Obrolan kami terjeda maghrib. Aku buru-buru mengambil waktu untuk sholat dan ingin cepat kembali dalam obrolan yang tak habis-habis dengan Rudi. Sementara Rudi? Jangan ditanyalah, ahahahaaa. Dia menungguku sembari menikmati cokelat dingin pesanannya.
***
Pukul tujuh lewat tiga puluh menit. Aku dan Rudi kompak merasa lapar, dan ia mengajakku makan di Sate Klathak. Tentu saja aku mau. Seumur hidupku di Jogja, aku belum pernah ke sana. Payah sekali aku ini. Kurang gaul sepertinya.

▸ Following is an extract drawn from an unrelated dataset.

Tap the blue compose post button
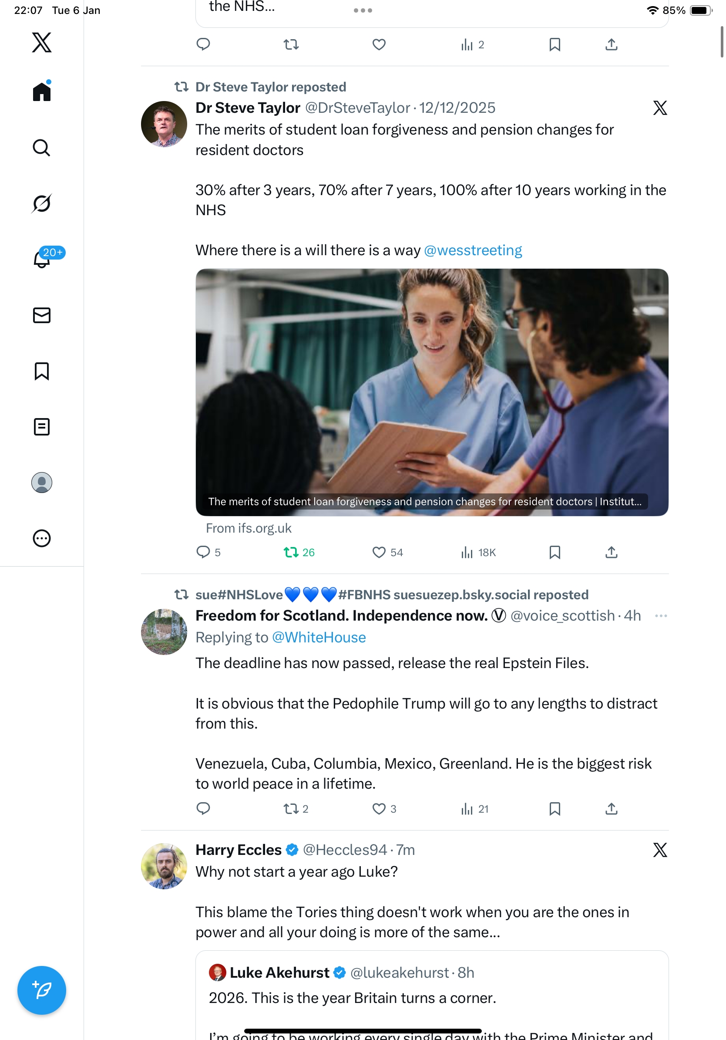This screenshot has height=1040, width=726. (x=42, y=990)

Kami berboncengan ke Jl. Imogiri, dan sampai di sana pukul delapan. Kami langsung memesan menu andalan, Sate Klathak dan teh tubruk gula batu. Oh, plus 1 tongseng balungan untuk dimakan bersama. Kami pun makan dengan lahap. Tak bersisa.
Sembari menikmati teh panas setelah makan, Rudi membuka obrolan serius denganku. Aku sudah tak enak melihat raut wajahnya. Mendadak jantungku berdegup kencang, firasat buruk menyerang. Lalu dia pun mengeluarkan kalimat pertamanya.

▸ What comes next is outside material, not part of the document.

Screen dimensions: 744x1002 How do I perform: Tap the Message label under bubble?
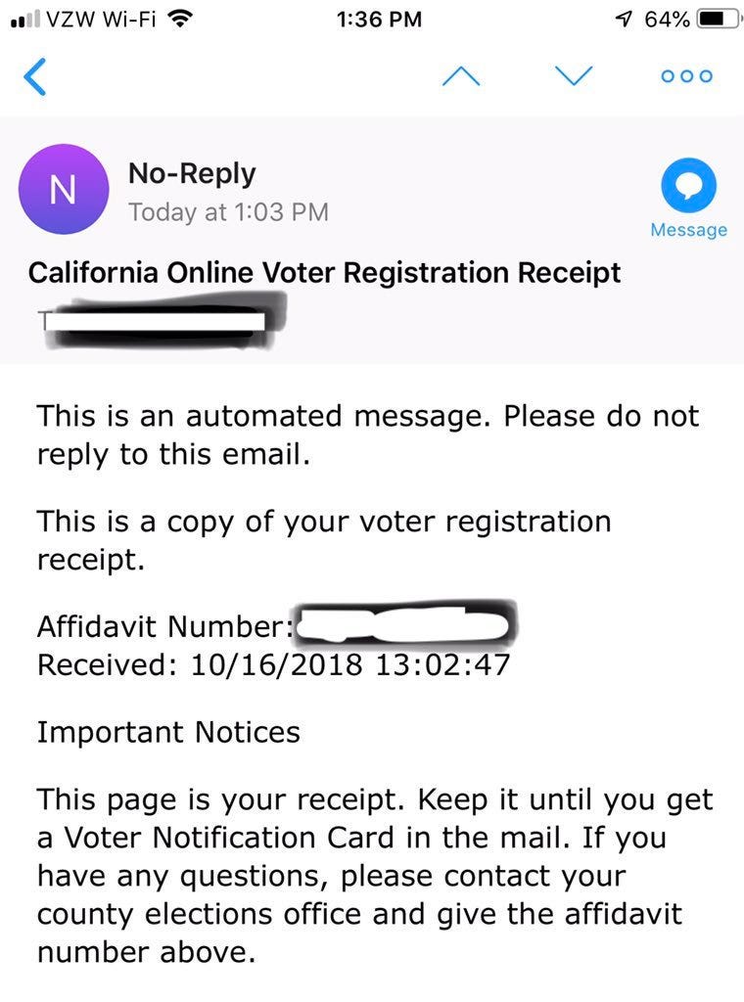click(688, 230)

“Ras, kamu pikir selama bertahun-tahun ini aku sendiri aja kan? Aku punya pacar, Ras, sejak 1,5 tahun lalu.”
Aku langsung menyahut, “Waaaahh,, kok nggak cerita-cerita sihh.. Udah lama gituuu.. Siapa? Siapa??”
Aku menyambut berita itu dengan ceria. Namun aku sendiri tak yakin, kalau hanya untuk memberitahukan bahwa dia sudah berpacar, mengapa raut wajahnya harus seserius itu, dan berbicara dengan sangat hati-hati.
Lalu Rudi mengeluarkan handphone, dan membuka-buka folder di dalamnya. Kemudian disodorkannya padaku, sembari berkata, “Ini pacarku.”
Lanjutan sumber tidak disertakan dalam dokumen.